The empirical evidence is everywhere, numbers even an English teacher can't ignore. Newton, Natick, Nee... I am allowed to say Needham, right? ...that has to be two thousand high school graduates right there, give or take, and that's just the neighborhood Ns. Across the country no fewer than 3.2 million seniors are graduating about now from more than 37,000 high schools. That's 37,000 valedictorians, 37,000 class presidents, 92,000 harmonizing altos, 340,000 swaggering jocks, 2,185,967 pairs of Uggs. But why limit ourselves to high school? After all, you're leaving it. So think about this: even if you're one in a million, on a planet of 6.8 billion that means there are nearly 7,000 people just like you. Imagine standing somewhere over there on Washington Street on Marathon Monday and watching sixty-eight hundred yous go running by. And consider for a moment the bigger picture, your planet, I'll remind you, is not the center of its solar system, your solar system is not the center of its galaxy, your galaxy is not the center of the universe. In fact, astrophysicists assure us the universe has no center; therefore, you cannot be it. Neither can Donald Trump, which someone should tell him, although his hair is quite a phenomenon.
"But, Dave," you cry, "Walt Whitman tells me I'm my own version of perfection! Epictetus tells me I have the spark of Zeus!" And I don't disagree. So that makes 6.8 billion sparks of Zeus. You see, if everyone is special, then no one is. If everyone gets a trophy, trophies become meaningless. In our unspoken but not so subtle Darwinian competition with one another - which springs, I think, from our fear of our own insignificance, a subset of our dread of mortality - we have of late, we Americans, to our detriments, come to love accolades more than genuine achievement. We have come to see them as the point - and we're happy to compromise standards, or ignore reality, if we suspect that's the quickest way, or only way, to have something to put on the mantlepiece, something to pose with, crow about, something with which to leverage ourselves into a better spot on the social totem pole. No longer is it how you play the game, no longer is it whether you win or lose, or learn or grow, or enjoy yourself doing it. Now it's "So what does this get me?" As a consequence, we cheapen worthy endeavors, and building a Guatemalan medical clinic becomes more about the application to Bowdoin than the well-being of Guatemalans. It's an epidemic - and in its way, not even dear old Wellesley High is immune - one of the best of the 37,000 nationwide, Wellesley High School, where good is no longer good enough, where a B is the new C, and the midlevel curriculum is called Advanced College Placement.

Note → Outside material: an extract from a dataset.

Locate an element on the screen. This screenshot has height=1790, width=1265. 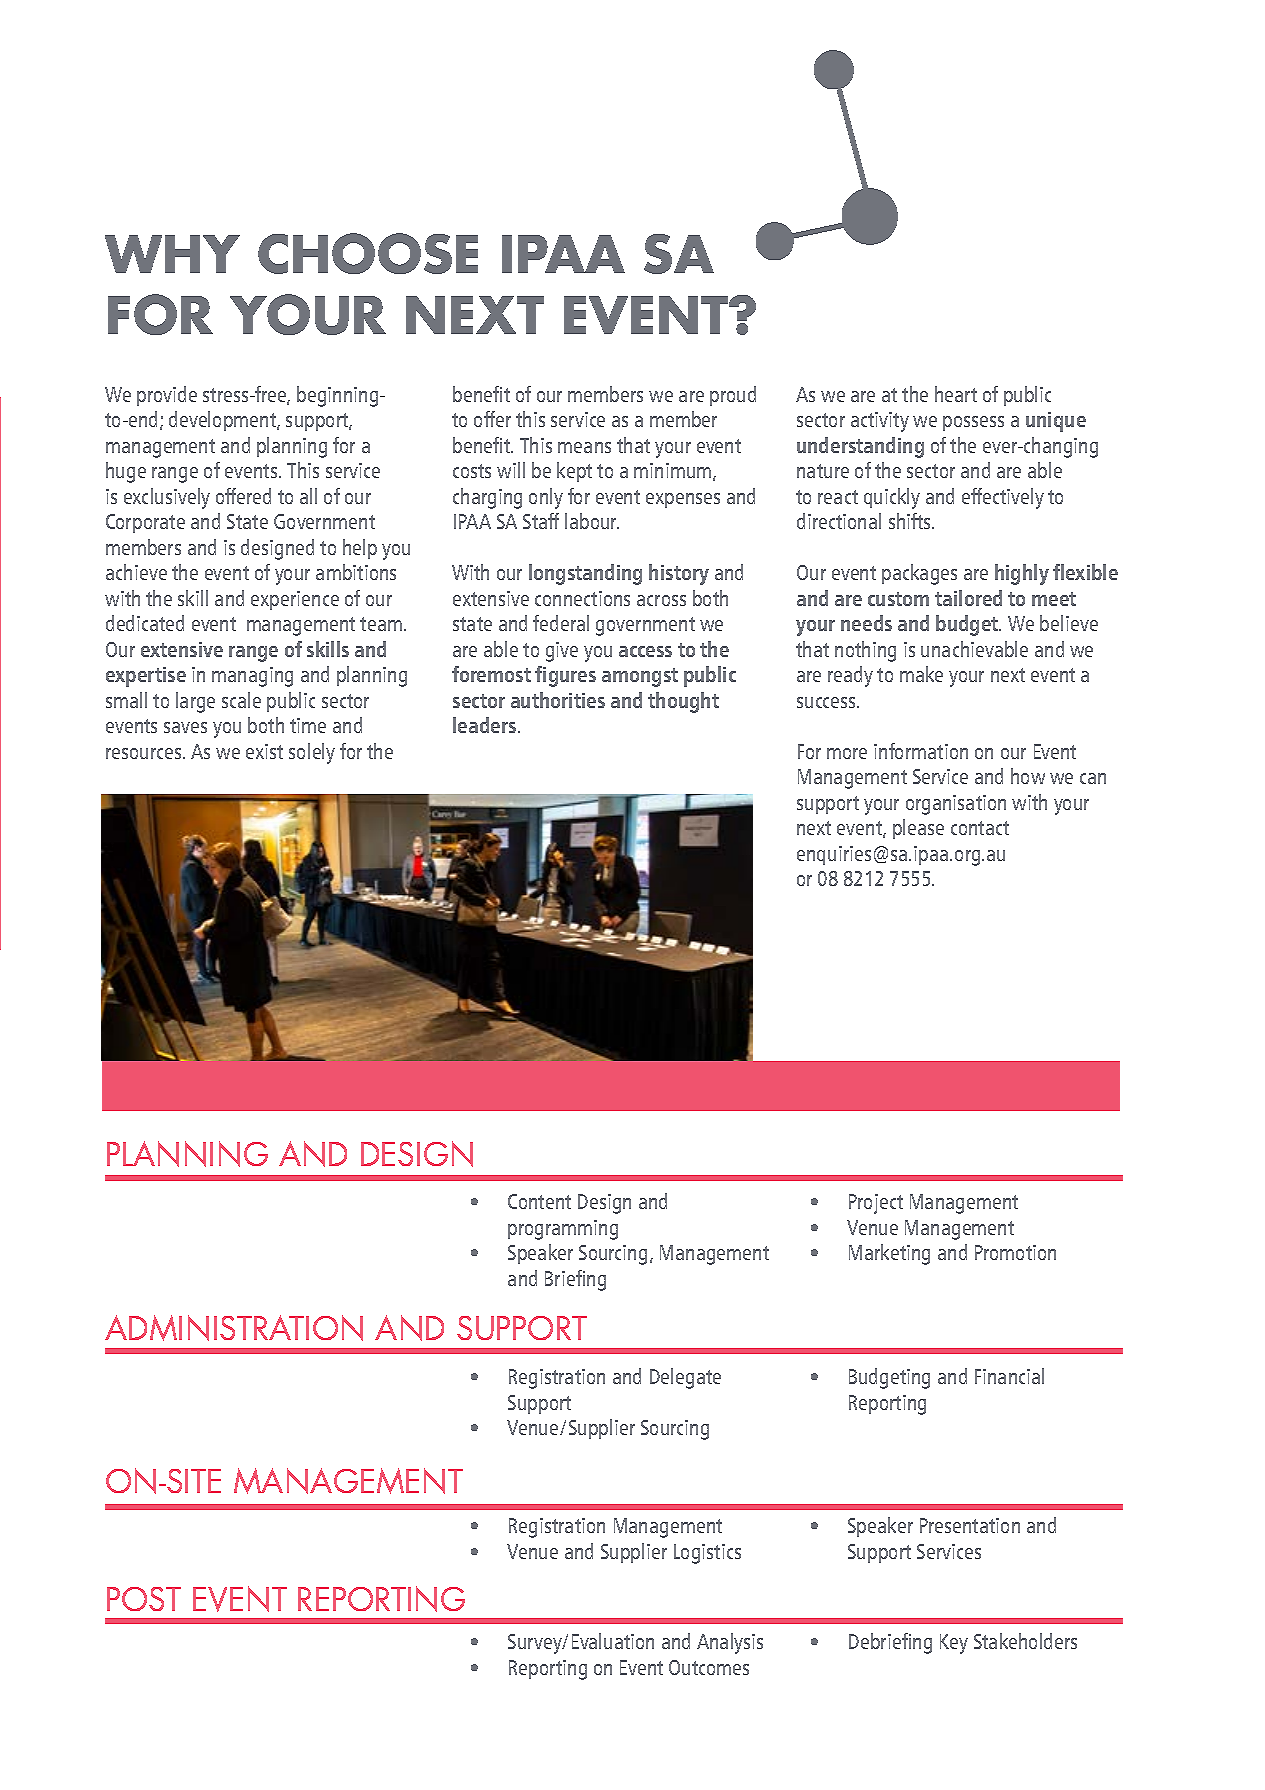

And I hope you caught me when I said "one of the best." I said "one of the best" so we can feel better about ourselves, so we can bask in a little easy distinction, however vague and unverifiable, and count ourselves among the elite, whoever they might be, and enjoy a perceived leg up on the perceived competition. But the phrase defies logic. By definition there can be only one best. You're it or you're not.
If you've learned anything in your years here I hope it's that education should be for, rather than material advantage, the exhilaration of learning. You've learned, too, I hope, as Sophocles assured us, that wisdom is the chief element of happiness. (Second is ice cream, just an fyi). I also hope you've learned enough to recognize just how little you know, how little you know now, at this moment, for today is just the beginning. It's where you go from here that matters.

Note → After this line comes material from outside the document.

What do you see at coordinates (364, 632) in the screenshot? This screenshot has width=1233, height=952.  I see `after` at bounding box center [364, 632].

(Mod: McCullough, the son of a famed historian also named David McCullough - the "Jr." thing is never easy, I know - ended his remarkable talk with upbeat advice about the value of hard work, finding your passion in life, living it to its fullest, the very real possibility of exceptional accomplishment, all that. But he also said this: "The fulfilling life, the relevant life, is an achievement, not something that will fall into your lap because you're a nice person or mommy ordered it from the caterer." Enjoy your Sunday.)